Во время обеда, когда Бана поднесла Чиану рыбную похлебку (первому), он отодвинул ее рукой, да так резко, что часть пролилась на землю. Крикнул воинам что-то отрывистое. Они поддержали, похватали свои боевые топоры, висевшие до того на карульих седлах, и пошли в сторону от лагеря, где женщины устроили круг костров.

— Что это они? — спросила Катерина Бану.

Бана не выказывала чрезмерного благоговения, не прятала пугливо глаза, как другие женщины племени. До сих пор Катерина перебросилась с ней только парой слов, но талиска, как будто, казалась неглупой.
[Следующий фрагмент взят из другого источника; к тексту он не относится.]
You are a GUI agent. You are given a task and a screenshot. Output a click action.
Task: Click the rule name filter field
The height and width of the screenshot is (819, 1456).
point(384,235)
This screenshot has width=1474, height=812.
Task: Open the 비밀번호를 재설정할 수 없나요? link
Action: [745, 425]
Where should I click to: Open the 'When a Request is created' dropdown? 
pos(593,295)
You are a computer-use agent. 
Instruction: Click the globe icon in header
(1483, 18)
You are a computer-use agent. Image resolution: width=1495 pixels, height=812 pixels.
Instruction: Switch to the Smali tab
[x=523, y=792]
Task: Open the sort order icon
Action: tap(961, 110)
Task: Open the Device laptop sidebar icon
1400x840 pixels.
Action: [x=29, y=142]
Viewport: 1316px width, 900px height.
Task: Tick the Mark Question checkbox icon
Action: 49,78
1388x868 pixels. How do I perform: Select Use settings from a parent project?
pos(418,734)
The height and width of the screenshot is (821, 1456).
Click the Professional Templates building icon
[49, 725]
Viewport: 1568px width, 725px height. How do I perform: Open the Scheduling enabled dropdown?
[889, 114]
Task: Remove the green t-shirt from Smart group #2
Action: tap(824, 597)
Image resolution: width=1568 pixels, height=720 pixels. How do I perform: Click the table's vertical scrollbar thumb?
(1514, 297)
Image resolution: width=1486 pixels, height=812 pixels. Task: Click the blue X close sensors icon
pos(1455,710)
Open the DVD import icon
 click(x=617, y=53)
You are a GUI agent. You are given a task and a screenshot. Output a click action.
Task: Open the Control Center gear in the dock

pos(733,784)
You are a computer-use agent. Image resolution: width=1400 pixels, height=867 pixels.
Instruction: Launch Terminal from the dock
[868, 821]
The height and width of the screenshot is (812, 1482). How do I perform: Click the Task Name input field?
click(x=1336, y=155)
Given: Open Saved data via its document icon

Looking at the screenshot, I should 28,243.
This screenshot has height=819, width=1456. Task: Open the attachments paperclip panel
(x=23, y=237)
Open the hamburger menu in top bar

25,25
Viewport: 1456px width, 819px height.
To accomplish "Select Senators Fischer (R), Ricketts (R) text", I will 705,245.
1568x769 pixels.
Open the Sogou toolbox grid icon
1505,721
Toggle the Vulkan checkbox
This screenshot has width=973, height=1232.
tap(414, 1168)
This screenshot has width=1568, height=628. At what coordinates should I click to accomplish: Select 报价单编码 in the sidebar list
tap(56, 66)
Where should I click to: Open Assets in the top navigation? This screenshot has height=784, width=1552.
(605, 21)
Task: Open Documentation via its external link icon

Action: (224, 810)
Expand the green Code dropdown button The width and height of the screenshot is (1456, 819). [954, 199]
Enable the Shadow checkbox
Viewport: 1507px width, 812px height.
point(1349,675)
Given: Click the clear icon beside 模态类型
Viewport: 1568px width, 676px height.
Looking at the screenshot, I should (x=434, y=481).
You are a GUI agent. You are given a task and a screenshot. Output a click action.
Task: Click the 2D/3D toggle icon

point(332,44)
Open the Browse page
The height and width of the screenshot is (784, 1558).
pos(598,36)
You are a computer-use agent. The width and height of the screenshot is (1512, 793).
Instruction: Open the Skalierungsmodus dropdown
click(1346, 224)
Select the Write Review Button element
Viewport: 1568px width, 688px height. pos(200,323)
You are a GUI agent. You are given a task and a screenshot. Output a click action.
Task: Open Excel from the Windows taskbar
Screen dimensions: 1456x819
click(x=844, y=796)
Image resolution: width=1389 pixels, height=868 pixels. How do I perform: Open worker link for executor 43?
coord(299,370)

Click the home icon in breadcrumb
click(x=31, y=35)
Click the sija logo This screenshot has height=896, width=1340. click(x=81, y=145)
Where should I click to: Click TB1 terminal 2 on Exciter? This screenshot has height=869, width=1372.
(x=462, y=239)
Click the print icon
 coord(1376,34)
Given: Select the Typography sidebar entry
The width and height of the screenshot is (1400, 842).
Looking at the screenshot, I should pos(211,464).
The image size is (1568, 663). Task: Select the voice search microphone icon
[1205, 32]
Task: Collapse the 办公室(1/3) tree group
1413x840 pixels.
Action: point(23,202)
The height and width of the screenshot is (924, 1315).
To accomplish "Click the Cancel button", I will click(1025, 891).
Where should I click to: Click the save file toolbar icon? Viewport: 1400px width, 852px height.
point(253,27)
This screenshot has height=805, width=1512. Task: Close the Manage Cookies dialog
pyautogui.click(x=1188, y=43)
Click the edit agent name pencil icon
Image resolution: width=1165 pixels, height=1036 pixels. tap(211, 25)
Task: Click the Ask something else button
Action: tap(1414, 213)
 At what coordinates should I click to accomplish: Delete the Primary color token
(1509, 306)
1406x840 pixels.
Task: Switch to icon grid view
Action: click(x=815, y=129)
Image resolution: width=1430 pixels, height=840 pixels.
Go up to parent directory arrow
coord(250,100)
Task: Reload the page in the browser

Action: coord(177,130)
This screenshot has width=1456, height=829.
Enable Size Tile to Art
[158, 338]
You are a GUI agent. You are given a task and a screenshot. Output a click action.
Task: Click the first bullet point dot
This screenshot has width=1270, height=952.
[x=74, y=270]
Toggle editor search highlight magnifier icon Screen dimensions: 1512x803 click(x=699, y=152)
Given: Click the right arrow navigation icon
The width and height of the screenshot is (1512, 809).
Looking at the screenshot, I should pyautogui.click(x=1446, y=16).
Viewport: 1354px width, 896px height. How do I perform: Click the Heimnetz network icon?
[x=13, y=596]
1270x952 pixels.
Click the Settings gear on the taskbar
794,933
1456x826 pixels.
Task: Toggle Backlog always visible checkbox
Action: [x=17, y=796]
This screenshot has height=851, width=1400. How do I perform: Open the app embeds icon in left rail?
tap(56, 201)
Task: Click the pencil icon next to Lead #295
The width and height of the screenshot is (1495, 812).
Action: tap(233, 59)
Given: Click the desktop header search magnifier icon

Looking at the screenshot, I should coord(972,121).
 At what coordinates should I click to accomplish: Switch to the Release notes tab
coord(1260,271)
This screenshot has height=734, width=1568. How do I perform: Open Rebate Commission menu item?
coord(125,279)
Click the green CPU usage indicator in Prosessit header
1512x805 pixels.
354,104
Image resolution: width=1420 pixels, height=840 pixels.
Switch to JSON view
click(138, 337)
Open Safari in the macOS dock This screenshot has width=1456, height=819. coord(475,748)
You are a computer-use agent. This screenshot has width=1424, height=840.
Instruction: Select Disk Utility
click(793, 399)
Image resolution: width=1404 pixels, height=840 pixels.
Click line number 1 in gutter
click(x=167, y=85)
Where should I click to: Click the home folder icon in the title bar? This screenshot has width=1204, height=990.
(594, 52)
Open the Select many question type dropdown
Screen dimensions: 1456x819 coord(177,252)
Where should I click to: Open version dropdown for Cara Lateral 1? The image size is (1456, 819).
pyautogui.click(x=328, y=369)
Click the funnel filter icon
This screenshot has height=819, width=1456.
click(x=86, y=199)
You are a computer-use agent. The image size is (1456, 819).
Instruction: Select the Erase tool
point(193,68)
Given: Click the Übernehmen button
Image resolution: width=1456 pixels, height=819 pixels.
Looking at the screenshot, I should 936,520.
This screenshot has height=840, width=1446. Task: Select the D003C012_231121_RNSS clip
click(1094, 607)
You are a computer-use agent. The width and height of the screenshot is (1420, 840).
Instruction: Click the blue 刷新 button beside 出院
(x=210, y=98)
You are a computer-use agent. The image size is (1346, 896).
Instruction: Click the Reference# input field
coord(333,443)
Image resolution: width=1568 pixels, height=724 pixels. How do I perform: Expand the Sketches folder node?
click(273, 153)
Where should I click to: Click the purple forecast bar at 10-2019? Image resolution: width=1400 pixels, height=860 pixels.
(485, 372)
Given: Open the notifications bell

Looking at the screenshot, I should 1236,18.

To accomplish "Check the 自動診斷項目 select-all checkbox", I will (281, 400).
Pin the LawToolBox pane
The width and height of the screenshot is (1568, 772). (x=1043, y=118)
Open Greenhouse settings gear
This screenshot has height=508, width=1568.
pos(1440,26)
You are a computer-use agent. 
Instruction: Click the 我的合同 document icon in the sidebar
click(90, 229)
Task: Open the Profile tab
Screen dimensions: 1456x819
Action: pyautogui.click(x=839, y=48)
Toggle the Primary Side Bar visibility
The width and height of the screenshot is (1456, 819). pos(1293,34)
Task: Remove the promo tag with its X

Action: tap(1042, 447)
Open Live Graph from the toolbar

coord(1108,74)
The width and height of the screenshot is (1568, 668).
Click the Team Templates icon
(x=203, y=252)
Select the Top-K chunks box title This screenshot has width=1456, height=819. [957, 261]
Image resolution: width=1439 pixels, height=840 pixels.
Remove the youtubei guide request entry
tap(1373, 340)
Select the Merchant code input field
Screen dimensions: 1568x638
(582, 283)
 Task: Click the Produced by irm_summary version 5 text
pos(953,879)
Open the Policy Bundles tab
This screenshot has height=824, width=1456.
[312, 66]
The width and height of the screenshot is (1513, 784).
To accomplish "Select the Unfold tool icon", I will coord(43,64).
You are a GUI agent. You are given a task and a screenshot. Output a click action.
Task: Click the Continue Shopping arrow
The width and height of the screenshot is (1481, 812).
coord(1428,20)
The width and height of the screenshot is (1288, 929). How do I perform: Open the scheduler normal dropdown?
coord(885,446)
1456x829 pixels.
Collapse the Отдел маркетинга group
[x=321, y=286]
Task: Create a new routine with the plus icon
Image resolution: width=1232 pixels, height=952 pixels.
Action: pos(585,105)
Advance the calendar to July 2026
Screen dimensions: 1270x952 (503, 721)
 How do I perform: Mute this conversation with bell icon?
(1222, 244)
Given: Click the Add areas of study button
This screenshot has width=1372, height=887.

— Тренироваться идут. Вождь Чиан хочет напомнить нашим воинам, что они самые смелые и ловкие. И покрасоваться заодно.

— Перед женщинами?

— Перед тобой, гостья со звезд.

Катерина фыркнула. Отказалась от похлебки Баны и, кусая на ходу вытащенный из кармана злаковый батончик с медом, пошла к тому месту, где воины махали руками и выкрикивали что-то, с каждой секундой все более непонятное.

«Нормальная мужская забава, — решила она. — Укрепляют эмоциональные узы».

Выглядело это как что-то среднее между спаррингом и разминкой бойцов капоэйры: собравшись в круг, воины хлопали в ладоши и тянули что-то песенное, со словами на тему больших топоров (если, конечно, переводчик в ухе Катерины справлялся правильно). Кто-то один выходил в центр, хвастал, какой он сильный, потом другой бросал, что он сильнее, выходил тоже, бойцы, сцепившись, неуклюже топтались какое-то время по траве, потом расходились. Катерине непонятно было, как они определяют, кто победил, но как-то, видимо, определяли, потому что победитель оставался в круге. Почти как детская игра.

Вот в круг выступил Чиан Малик, прошелся по периметру, оголив покрытую мехом грудь. Увидел Катерину, сверкнул глазами. Уголки широкого рта поднялись выше, делая морду задорной и удивительно обаятельной.